# DOCUMENT PASSAGE:
Personal Break from the Church
00:38:38
Speaker
So when I was in undergrad, I used to do a lot of like, we called them GoTrips, but I used to do a lot of like trips across overseas to do mission work.
00:38:48
Speaker
And a lot of it was valid. A lot of it was real. A lot of it was valuable. And I think for a while, I was like, man, I could really do this for good. And so I started doing some applications into the International Mission Board for their two-year stints. They call them journeymen or journeywomen.
00:39:06
Speaker
How fancy. But yeah, they call them turning men. And it is a huge financial commitment for the Southern Baptist Convention. But they really focus on new college graduates to do these two-year stints, which if you're listening closely at home and you know enough about churches and stuff, two-year stint, what else does that sound like? Oh.
00:39:29
Speaker
It's also interesting to me that that's the timing of it because that is where I think most churches start losing people. So if they can kind of reel them in and keep them through that period where they might leave, that's fascinating to me.

# LIST OF TASKS:
**A)** In the transcript, what does the International Mission Board call the people who serve its two-year stints?
**B)** Update the transcript from "Personal Break from" up to and including "journeymen or journeywomen.", replacing "undergrad" with "college".
**C)** According to the transcript, why does the speaker find the timing of the two-year stints interesting?
Use only the transcript to answer.

# DATASET EXCERPTS:
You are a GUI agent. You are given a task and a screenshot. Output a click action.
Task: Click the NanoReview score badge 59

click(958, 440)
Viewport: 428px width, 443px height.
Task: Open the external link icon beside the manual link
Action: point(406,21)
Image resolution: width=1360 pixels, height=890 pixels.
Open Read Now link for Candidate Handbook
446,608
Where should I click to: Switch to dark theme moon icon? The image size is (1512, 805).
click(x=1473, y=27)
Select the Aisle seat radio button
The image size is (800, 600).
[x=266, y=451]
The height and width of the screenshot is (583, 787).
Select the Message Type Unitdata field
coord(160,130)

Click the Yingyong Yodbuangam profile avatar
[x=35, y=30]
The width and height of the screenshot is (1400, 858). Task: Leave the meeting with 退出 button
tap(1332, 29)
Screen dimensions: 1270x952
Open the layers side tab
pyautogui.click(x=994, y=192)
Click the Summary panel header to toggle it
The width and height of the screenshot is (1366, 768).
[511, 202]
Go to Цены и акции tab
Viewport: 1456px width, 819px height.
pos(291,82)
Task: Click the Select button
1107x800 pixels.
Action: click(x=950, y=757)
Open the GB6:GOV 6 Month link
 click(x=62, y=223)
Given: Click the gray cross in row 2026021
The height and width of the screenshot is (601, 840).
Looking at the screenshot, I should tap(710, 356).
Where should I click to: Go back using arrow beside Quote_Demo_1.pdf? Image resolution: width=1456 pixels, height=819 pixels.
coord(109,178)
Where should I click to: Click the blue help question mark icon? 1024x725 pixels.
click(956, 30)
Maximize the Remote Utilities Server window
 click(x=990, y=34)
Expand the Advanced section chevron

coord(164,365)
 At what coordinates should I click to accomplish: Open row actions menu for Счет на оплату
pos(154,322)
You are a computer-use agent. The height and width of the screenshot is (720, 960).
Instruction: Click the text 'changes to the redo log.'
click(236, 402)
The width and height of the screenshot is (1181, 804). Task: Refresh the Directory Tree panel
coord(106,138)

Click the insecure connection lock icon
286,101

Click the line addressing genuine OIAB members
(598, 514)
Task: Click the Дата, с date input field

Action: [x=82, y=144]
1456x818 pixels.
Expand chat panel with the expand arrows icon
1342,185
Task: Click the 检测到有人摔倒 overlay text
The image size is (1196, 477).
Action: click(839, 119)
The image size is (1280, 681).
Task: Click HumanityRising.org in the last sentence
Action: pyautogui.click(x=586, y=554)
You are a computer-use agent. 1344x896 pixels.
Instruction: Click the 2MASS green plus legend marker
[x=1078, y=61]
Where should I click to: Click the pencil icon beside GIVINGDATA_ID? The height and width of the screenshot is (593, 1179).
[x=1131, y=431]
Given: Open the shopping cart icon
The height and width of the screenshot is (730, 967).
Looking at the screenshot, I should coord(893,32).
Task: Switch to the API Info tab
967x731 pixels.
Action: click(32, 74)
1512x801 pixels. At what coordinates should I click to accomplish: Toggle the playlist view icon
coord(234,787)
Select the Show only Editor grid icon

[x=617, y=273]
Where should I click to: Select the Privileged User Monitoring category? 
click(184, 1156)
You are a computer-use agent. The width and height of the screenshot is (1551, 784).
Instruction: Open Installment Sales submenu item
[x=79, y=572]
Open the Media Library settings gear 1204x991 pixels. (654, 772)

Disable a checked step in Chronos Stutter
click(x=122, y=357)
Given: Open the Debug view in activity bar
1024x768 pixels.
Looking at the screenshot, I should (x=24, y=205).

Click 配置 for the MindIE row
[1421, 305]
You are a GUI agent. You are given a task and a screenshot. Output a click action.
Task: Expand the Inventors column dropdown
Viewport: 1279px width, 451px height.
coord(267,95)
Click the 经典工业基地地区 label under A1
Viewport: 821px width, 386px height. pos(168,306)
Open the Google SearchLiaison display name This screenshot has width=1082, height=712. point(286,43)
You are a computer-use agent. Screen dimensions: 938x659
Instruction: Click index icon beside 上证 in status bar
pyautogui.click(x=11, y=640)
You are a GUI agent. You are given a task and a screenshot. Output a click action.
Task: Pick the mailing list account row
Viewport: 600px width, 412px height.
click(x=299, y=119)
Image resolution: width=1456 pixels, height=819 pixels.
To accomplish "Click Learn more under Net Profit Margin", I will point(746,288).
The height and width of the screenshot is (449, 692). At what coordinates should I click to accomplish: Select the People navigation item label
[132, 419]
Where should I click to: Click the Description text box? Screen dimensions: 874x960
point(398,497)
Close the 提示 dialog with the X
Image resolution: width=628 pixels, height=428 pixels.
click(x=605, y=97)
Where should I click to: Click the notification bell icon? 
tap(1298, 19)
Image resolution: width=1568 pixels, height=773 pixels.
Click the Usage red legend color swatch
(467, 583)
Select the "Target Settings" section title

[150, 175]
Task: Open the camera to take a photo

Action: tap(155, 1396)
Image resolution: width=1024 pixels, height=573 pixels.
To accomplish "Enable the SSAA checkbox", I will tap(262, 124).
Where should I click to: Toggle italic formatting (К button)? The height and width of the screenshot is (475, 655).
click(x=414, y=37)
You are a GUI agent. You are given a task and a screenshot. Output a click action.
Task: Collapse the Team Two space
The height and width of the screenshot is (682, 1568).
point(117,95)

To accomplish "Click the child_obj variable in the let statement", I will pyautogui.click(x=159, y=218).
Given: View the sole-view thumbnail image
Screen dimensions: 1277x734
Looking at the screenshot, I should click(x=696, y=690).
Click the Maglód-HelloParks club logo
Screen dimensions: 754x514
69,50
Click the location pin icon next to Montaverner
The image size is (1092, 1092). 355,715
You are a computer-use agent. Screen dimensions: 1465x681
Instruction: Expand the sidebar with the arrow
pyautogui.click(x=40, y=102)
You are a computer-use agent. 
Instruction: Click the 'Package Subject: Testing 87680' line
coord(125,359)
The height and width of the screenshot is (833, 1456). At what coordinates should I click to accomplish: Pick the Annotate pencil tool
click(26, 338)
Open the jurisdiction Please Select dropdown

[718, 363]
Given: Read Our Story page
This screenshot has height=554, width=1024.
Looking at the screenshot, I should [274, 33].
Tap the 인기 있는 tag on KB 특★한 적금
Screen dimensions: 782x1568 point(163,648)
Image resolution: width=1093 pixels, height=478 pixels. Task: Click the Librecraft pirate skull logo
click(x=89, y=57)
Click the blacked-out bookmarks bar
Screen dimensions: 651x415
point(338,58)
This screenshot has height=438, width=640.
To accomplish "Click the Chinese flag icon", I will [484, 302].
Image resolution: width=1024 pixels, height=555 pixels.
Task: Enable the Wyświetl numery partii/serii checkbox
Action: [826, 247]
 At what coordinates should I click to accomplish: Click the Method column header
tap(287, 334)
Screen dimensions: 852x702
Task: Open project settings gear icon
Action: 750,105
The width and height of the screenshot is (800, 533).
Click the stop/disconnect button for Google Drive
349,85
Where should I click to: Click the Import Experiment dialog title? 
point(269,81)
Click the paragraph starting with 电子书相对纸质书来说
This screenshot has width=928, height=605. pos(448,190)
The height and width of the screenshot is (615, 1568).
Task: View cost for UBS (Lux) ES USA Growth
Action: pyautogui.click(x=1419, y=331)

# COMPLETED EXERCISE:
**A)** Journeymen or journeywomen.

**B)**
Personal Break from the Church
00:38:38
Speaker
So when I was in college, I used to do a lot of like, we called them GoTrips, but I used to do a lot of like trips across overseas to do mission work.
00:38:48
Speaker
And a lot of it was valid. A lot of it was real. A lot of it was valuable. And I think for a while, I was like, man, I could really do this for good. And so I started doing some applications into the International Mission Board for their two-year stints. They call them journeymen or journeywomen.

**C)** The speaker thinks that is the period when most churches start losing people. If the stints can reel new college graduates in and keep them through the time they might leave, the speaker finds that fascinating.